Thus, Morriss (2002) supports a clear distinction between the concepts of power and influence. This conceptual differentiation helps provide clarity. However, as the following section shows, all theorists do not follow Morriss in this regard. Cohen (1980) notes that a lexical approach holds the possibility of varying interpretations. Therefore it is not surprising that theorists find other definitions more suitable for their designs. The lexical approach by Morriss also has the defect that it refrains from directly engaging the broader debate on power and politics. Furthermore Morriss (2002:38-42) absolves agents possessing power from normative scrutiny. He argues that normative questions about power only focus on the resultant actions in view of the capacity to bring about specific effects.

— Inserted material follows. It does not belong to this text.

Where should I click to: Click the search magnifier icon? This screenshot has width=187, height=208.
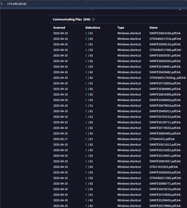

The fact that people have a capacity to act is not a normative issue but the effects of their actions can be. According to Morriss (2002:21-22), if people are to be praised or blamed, this is based on assessing their actions or omissions, not their powers. However, such an argument is problematic. The question remains why certain people possess power - the capacity to act - and others do not. The unequal distribution of power should thus be queried.

Morriss' discussion of the difference between power and influence is indeed helpful in the discourse on the meaning of these concepts. His attempt to bring about conceptual clarity provides guidelines on ways these concepts can be applied more distinctly and mutually distinguishable. However, these concepts are seldom used in this way during theorising. Therefore it is important to explore other usages, which is done in the following section.


4. Power and influence: a theoretical approach

This section focuses on ways in which certain theorists handle the distinctive relationship between power and influence. This structure of this approach overlaps to an extent with the discussion of Zimmerling (2005) of the relationship between power and influence, where she plotted different theoretical relationships between these two concepts. In the following subsections, the various positions are highlighted that explain the different uses of and the relationship between the concepts of power and influence.

4.1 Power and influence as synonyms

Scholars often treat power and influence as synonyms. This approach eliminates the problem of having to clarify the difference and/or overlap between the concepts' meanings. A search for "power and influence" in academic search engines reveal, for 2019, over a hundred articles that use these terms interchangeably. An overview of the articles reveals that in this cross-usage, both concepts denote configurations or positions that shape behaviour, orders, decisions and policies in view of resources and access to opportunities.

Especially in management sciences, scholars employ the concepts of power and influence as synonyms (Kotter, 1985; Ibarra & Andrews, 1993; Pfeffer, 1994; Pettigrew & McNulty, 1995). This usage extends to other sciences as well. Dahl (1957) defines power as a special case of influence but in "Who governs? Democracy and Power in an American City" (Dahl, 1961) he applies these concepts more or less as synonyms.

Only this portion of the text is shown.